The present study revealed a notable decline in the occurrence of surgical site infections within the stapler group in contrast to the suture group (3% vs. 12%, p=0.012). Even after adjustment in the multivariate logistic regression model, the odds of surgical site infection remain significantly higher in the suture group as compared to the stapler group. Likewise, Khulique et al. discovered a decreased frequency of surgical site infections when employing skin staples for mesh fixation compared to the traditional prolene 2/0 sutures (3.1% vs. 12.3%, p=0.048) 11. Similarly, Munghate et al. reported a higher incidence of wound infection in the suture group (24%) compared to the stapler group (4%, p=0.001) 6. Attaullah et al. found only two cases of surgical site infection in the staple group and 12 cases in the polypropylene suture group in a similar study25. However, Wani et al. found no significant difference in wound infection rates between the suture group and stapler group, and Garg et al. reported no cases of wound infection in either group during the post-operative period18, 24. The observed significant differences in surgical site infection rates between the stapler and suture groups in various studies can be attributed to the different methods of mesh fixation, which might affect wound healing and infection risk. Additionally, variations in patient populations, surgical techniques, and post-operative care protocols may also contribute to the differences in infection rates observed among the studies.

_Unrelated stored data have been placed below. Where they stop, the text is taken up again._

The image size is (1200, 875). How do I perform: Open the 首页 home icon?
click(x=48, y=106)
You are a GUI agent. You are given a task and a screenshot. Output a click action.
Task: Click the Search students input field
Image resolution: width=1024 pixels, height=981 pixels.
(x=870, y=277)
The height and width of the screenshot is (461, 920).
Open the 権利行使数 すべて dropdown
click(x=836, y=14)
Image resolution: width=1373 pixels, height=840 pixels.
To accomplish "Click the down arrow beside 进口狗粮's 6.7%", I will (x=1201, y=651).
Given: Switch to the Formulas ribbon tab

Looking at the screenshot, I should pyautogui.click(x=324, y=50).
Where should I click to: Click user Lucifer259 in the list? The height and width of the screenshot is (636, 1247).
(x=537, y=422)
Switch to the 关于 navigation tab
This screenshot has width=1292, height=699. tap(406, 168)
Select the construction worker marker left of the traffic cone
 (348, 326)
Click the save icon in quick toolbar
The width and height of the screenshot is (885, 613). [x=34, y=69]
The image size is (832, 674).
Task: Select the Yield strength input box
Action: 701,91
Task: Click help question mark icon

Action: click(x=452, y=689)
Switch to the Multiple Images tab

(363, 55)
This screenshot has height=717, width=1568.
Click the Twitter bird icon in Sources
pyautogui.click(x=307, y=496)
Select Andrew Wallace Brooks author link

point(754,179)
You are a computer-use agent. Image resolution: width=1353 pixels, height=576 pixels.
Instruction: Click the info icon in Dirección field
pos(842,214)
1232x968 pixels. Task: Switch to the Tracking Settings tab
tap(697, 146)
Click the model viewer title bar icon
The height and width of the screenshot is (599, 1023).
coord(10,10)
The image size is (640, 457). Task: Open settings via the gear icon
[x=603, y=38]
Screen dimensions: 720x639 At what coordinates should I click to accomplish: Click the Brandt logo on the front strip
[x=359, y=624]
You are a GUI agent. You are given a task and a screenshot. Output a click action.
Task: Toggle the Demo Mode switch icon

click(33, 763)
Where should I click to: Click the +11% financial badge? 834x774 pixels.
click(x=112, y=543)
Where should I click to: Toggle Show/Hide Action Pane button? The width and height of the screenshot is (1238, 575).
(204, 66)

The study has a few limitations. One limitation of the study is that it was conducted at a single center, which may limit the generalizability of the findings to other healthcare settings or populations. Additionally, the follow-up period for assessing complications was relatively short (7 days), which might not capture delayed-onset complications. A longer follow-up duration could have provided a more comprehensive understanding of the outcomes. Lastly, the study did not account for potential confounding variables such as patients’ comorbidities or smoking status, which might influence surgical site infection rates. For future studies, we recommend conducting multicenter randomized controlled trials with longer follow-up periods and incorporating comprehensive data on potential confounding factors (e.g., comorbidities, smoking status) to further validate the benefits of using skin staples over skin sutures for mesh fixation in inguinal hernioplasty and to explore potential predictors of surgical site infection.

CONCLUSION

The use of skin staples for mesh fixation in inguinal hernia repair emerges as a promising approach, demonstrating both safety and a notably lower incidence of surgical site infections when contrasted with the traditional use of skin sutures. This finding underscores the potential benefits of incorporating skin staples into hernioplasty procedures, not only for enhancing patient outcomes but also for optimizing healthcare resource utilization. Further research and clinical studies are warranted to validate these findings and solidify the case for this innovative technique as a standard practice in hernia surgery.

ACKNOWLEDGEMENTS

None.

CONFLICT OF INTEREST

There is no conflict of interest among authors.

ETHICAL APPROVAL

Ethical approval of the study was obtained from the ethical review committee of the institute (SGR-2020-187-11675).

PATIENT CONSENT

Written informed consent was obtained from all the eligible patients.

AUTHORS CONTRIBUTION

MA, MG W: Conceptualization, Methodology design, Manuscript writing and editing, Literature review, Manuscript review. KA: Data analysis and interpretation, Manuscript review, and final approval. SMA, RW: Data collection and validation, manuscript drafting and revision, data entry and management, drafting specific sections of the manuscript, project supervision.